Dataset items:
★ ★ ★
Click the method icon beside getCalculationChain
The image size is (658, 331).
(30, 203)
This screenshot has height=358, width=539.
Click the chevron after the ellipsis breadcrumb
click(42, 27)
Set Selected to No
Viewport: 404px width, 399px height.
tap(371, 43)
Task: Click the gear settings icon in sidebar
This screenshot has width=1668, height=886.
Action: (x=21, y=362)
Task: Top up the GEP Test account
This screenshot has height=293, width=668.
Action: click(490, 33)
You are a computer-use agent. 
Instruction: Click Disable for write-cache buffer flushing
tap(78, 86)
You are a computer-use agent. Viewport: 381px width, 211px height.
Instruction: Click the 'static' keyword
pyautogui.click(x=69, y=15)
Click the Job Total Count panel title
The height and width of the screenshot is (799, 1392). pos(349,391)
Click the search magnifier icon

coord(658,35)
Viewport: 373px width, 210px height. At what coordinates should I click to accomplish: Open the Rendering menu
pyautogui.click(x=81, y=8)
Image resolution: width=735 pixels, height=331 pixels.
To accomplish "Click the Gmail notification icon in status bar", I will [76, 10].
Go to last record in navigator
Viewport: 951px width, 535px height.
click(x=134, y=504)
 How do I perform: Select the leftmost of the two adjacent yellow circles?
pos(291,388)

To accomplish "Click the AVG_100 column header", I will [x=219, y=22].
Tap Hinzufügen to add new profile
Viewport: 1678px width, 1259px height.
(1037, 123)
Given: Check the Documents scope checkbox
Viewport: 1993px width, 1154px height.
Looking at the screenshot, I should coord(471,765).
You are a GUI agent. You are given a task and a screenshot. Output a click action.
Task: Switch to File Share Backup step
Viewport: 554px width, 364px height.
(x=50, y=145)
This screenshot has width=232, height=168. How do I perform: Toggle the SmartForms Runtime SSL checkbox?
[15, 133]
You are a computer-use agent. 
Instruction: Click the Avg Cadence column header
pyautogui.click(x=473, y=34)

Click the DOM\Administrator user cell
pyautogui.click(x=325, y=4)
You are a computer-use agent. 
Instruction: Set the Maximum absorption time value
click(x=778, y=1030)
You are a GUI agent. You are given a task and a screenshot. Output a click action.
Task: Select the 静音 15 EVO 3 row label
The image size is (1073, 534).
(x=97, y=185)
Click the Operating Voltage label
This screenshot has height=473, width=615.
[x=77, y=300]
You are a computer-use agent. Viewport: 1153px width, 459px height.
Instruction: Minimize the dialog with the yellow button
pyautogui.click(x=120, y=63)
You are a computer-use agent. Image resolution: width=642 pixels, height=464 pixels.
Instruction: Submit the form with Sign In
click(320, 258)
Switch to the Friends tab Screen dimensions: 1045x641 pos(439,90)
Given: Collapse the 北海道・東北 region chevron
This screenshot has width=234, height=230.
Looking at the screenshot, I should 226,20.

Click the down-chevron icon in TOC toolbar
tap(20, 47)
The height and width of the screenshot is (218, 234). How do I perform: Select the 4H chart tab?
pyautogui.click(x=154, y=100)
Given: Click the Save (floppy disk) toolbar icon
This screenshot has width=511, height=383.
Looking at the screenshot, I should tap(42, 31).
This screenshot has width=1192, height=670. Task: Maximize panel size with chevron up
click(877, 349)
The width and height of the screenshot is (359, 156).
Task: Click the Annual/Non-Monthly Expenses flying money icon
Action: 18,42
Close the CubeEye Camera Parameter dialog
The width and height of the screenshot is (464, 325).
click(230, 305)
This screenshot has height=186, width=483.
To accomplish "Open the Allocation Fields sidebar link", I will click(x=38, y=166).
★ ★ ★
WHAT TO DO:
From the material above, pull out every line that contains the string "accomplish". Case counts.

CORRECT RESULT:
Viewport: 373px width, 210px height. At what coordinates should I click to accomplish: Open the Rendering menu
To accomplish "Click the Gmail notification icon in status bar", I will [76, 10].
To accomplish "Click the AVG_100 column header", I will [x=219, y=22].
To accomplish "Open the Allocation Fields sidebar link", I will click(x=38, y=166).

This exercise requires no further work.